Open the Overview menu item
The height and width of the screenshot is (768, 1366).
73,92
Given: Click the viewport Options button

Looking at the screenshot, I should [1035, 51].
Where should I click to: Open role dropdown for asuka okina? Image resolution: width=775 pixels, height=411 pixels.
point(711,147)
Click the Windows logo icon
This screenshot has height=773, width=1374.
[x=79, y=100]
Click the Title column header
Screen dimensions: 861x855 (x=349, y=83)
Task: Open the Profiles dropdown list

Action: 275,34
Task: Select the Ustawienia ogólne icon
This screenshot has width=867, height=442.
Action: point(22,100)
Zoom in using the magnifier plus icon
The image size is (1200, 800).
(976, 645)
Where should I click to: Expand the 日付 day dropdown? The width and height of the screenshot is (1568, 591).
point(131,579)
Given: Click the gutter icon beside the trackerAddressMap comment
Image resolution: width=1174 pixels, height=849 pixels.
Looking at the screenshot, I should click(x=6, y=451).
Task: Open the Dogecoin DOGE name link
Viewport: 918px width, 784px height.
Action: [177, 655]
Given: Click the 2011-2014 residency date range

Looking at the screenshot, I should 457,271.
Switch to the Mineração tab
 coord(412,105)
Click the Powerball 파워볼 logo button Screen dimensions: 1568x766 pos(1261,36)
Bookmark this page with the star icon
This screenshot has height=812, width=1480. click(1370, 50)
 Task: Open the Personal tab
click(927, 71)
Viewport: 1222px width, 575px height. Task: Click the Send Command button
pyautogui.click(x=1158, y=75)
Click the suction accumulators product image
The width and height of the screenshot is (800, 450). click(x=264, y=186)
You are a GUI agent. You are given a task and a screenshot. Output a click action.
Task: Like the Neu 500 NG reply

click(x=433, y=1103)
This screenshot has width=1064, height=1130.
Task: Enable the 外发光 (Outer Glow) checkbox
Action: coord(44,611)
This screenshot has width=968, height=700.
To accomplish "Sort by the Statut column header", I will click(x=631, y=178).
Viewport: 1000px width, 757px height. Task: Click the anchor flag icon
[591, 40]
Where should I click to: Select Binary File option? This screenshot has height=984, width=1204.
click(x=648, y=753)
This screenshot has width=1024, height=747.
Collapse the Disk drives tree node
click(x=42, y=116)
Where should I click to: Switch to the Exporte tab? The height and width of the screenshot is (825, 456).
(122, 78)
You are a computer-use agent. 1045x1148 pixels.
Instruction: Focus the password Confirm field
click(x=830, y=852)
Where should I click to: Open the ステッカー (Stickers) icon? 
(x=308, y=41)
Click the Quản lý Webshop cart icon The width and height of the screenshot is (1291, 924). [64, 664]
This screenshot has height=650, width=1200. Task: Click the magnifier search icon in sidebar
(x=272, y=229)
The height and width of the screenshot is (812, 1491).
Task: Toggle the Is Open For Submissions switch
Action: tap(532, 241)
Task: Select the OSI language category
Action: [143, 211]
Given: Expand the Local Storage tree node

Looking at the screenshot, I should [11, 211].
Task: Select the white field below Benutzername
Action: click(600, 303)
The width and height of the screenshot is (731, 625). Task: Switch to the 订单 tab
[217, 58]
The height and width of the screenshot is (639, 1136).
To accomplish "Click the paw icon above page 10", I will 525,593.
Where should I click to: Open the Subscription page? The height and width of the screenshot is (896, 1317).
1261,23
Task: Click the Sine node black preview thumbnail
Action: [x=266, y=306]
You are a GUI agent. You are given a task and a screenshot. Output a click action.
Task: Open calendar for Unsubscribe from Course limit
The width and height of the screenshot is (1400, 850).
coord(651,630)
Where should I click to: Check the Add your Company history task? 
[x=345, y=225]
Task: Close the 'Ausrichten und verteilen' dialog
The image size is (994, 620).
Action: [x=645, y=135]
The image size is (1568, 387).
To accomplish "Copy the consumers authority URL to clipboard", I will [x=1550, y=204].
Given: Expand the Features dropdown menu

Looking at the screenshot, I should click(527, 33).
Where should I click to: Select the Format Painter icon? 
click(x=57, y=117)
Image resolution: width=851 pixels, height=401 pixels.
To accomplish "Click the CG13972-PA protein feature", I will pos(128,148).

----------------------------------------

EXERCISE BRIEF: Answer with nothing but the count of lines in the entries that hold the word "will".

EXERCISE RESULT: 4